THE SOLUTION: TRANSFORMATION DISCIPLINE THAT KEPT DELIVERING
AlixPartners’ approaches and methodologies for providing end-to-end support for this investment resulted in a strongly governed transformation program that delivered measurable improvements quickly. The program began paying dividends almost immediately, and the portfolio company was able to sustain its EBITDA performance in the years after the acquisition, an achievement that enhanced the overall value of the investment.
Lessons learned from the early rounds of transformation generated insights for additional improvements that could further benefit the company in all four workstreams.

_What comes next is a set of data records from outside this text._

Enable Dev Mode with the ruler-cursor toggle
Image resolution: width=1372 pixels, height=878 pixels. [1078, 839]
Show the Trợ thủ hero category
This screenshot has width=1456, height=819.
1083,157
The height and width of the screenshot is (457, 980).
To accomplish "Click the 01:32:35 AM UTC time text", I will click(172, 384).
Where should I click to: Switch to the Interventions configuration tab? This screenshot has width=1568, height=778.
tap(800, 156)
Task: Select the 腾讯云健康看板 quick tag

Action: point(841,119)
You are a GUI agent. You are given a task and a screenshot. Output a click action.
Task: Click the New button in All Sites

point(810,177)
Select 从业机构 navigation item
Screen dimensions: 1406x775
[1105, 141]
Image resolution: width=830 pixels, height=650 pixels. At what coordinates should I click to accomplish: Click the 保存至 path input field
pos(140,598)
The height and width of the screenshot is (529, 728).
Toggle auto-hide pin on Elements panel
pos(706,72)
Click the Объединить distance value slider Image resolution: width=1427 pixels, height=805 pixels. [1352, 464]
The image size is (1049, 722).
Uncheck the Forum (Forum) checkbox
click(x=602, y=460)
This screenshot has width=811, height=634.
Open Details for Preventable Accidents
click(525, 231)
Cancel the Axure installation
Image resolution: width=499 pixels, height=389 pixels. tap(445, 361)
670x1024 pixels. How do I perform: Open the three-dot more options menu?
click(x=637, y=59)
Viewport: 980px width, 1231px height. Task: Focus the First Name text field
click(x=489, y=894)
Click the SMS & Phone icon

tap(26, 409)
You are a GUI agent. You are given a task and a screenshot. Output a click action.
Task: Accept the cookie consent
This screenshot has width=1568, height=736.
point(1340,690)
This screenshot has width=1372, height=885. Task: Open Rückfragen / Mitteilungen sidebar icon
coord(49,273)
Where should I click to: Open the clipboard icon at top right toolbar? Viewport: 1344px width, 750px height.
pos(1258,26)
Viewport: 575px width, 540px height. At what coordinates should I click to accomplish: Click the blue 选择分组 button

In fact, when the AlixPartners team met with the company’s new CEO to present the outcomes achieved from the transformation program to date, the discussion included projects such as factoring equipment costs into customer pricing, further reducing packaging costs, implementing telematics for delivery vehicles, and automating pallet loading.
We also discussed the importance of empowering the company to strengthen its own internal capabilities for successful transformation. To that end, we and the CEO identified ways to ensure that company managers retained ownership of each change initiative going forward. Additionally, we explored ways to transition leadership of the PMO to the new CEO as well as knowledge gained from implementing the transformation program.